YOUR TASK ▸ If pictures appear, leave them out, and return exactly the lines from the one holding "cell containing 2" through the last line of the listing below.
-=-=-
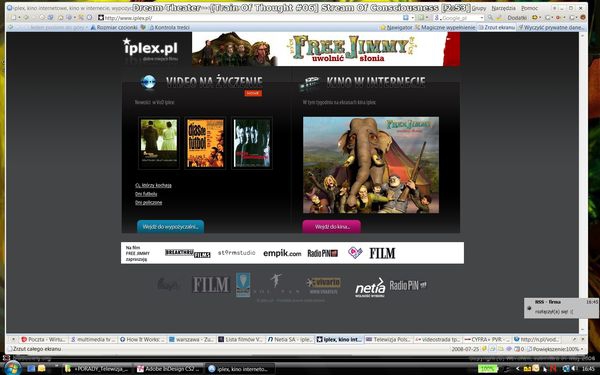Switch to the Telewizja Pols... browser tab
The image size is (600, 375).
point(388,339)
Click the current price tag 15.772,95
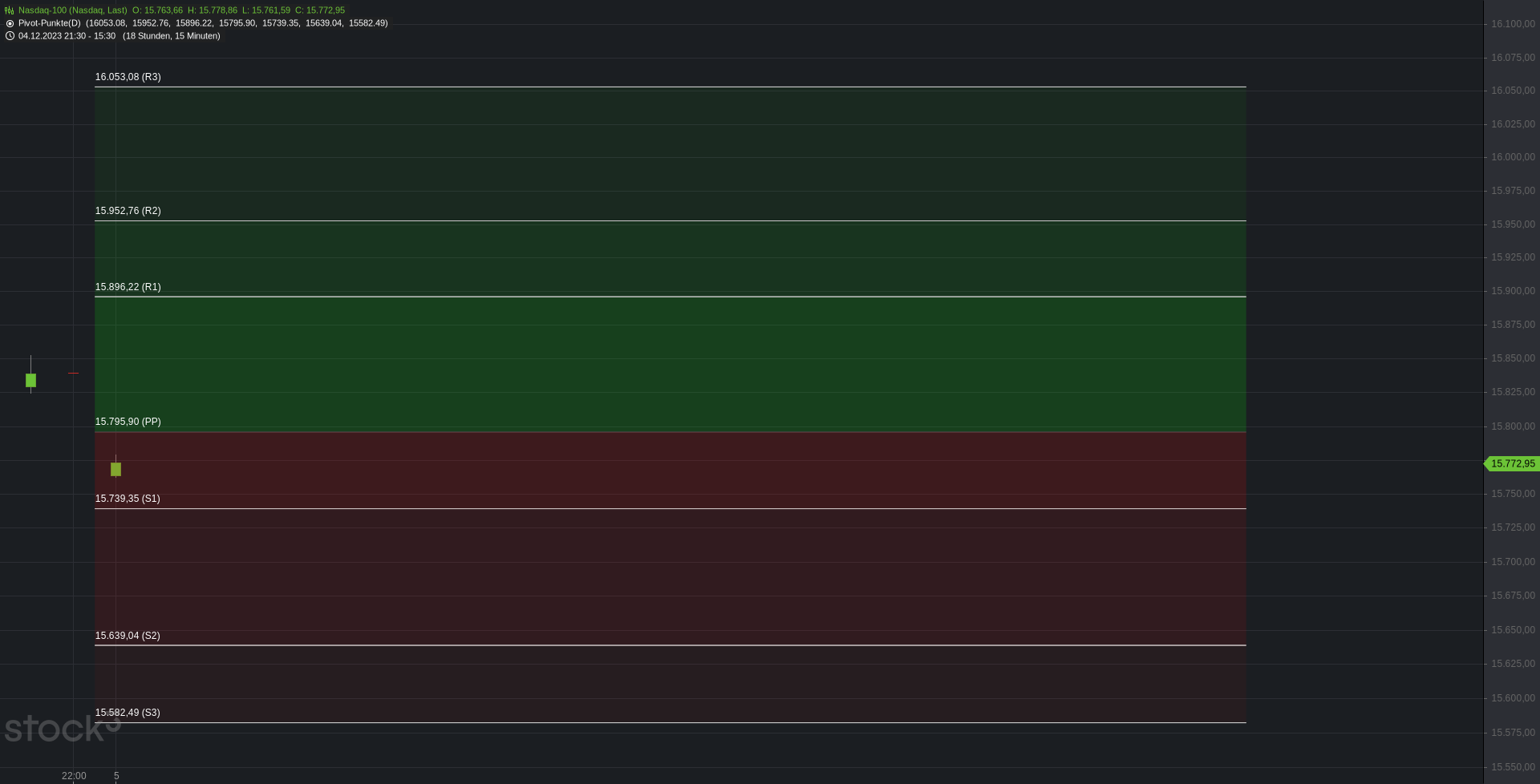1540x784 pixels. 1511,464
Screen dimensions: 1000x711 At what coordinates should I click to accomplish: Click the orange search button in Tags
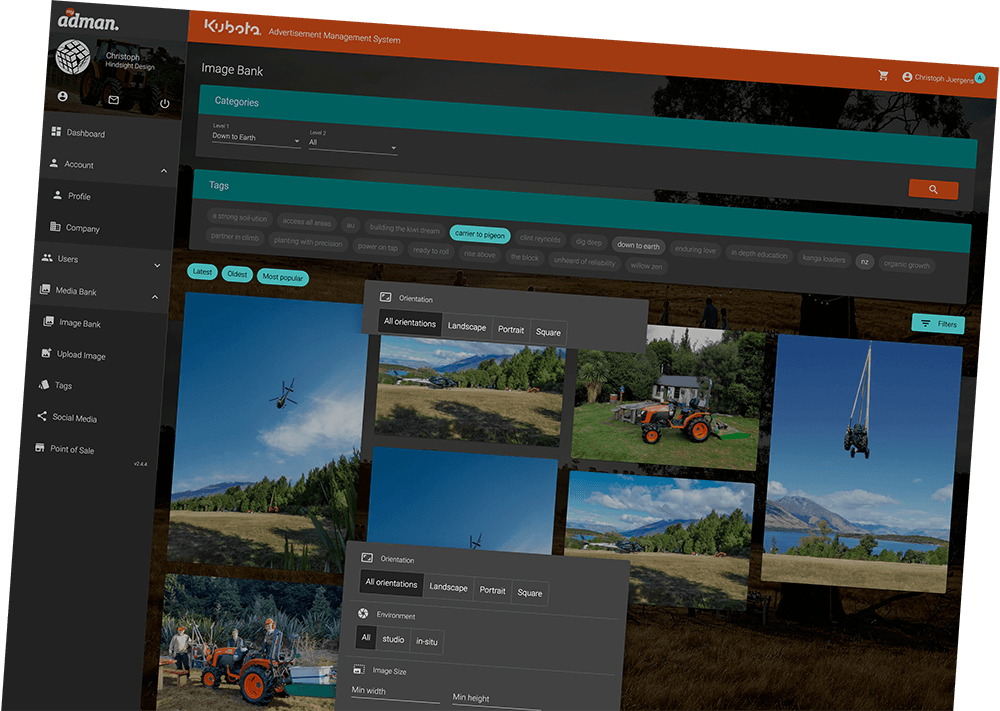coord(933,189)
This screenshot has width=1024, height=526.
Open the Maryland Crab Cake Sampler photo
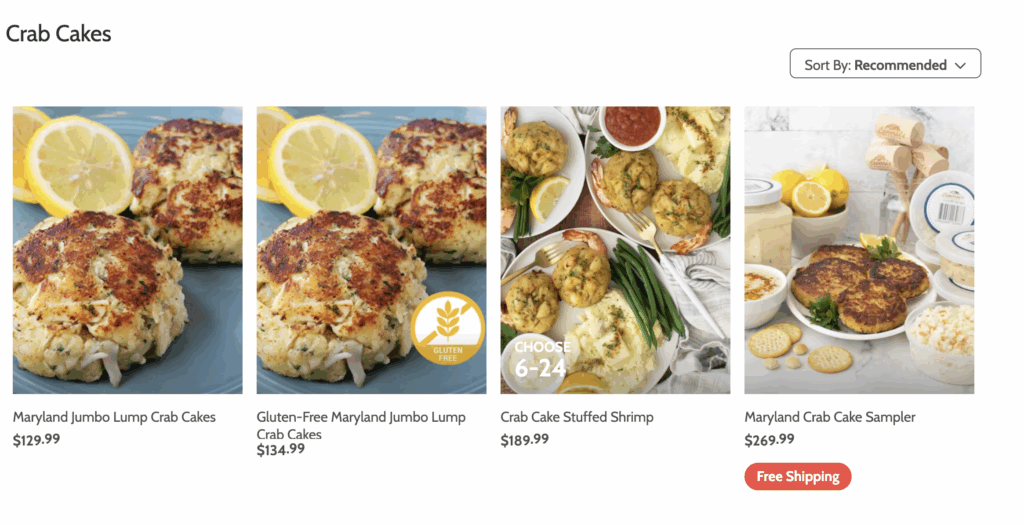(859, 250)
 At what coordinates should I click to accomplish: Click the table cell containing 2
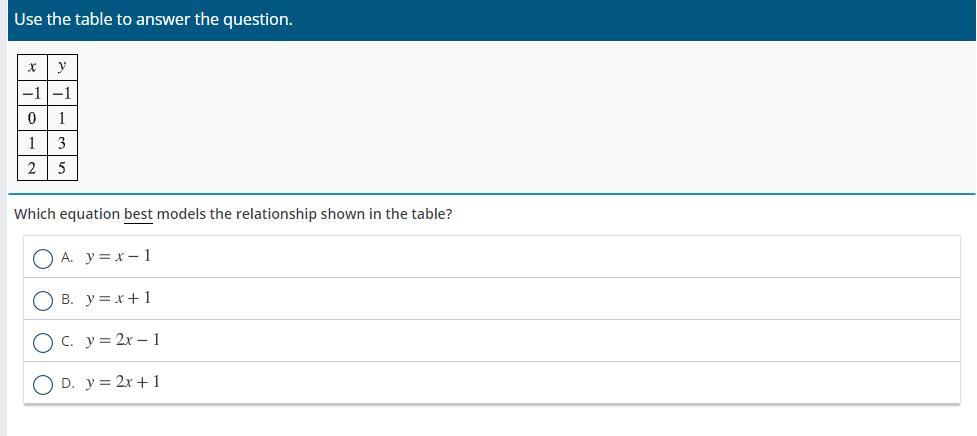point(32,168)
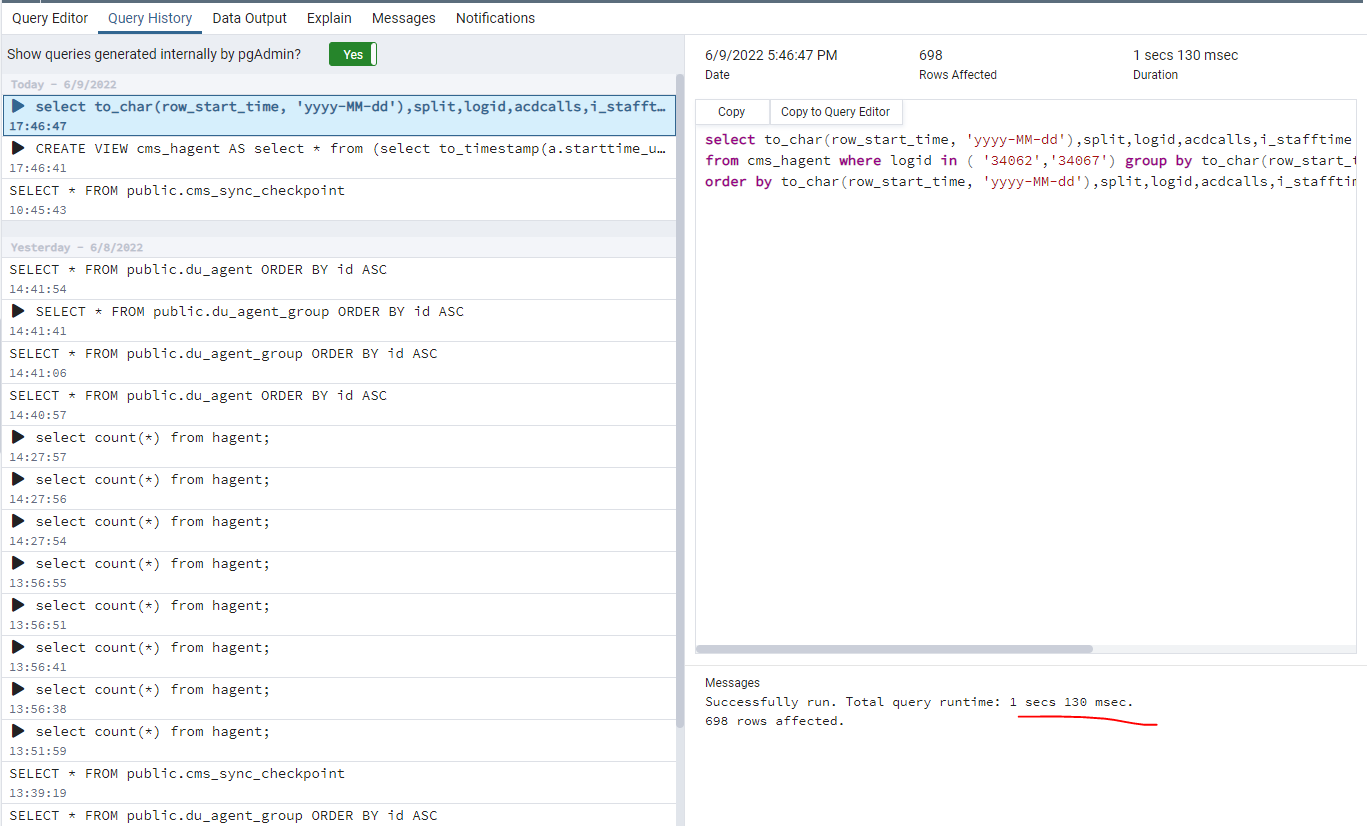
-=-=-
OUTPUT FOR THIS TASK ▸
 At what coordinates should I click to accomplish: Click the table cell containing 2
point(32,168)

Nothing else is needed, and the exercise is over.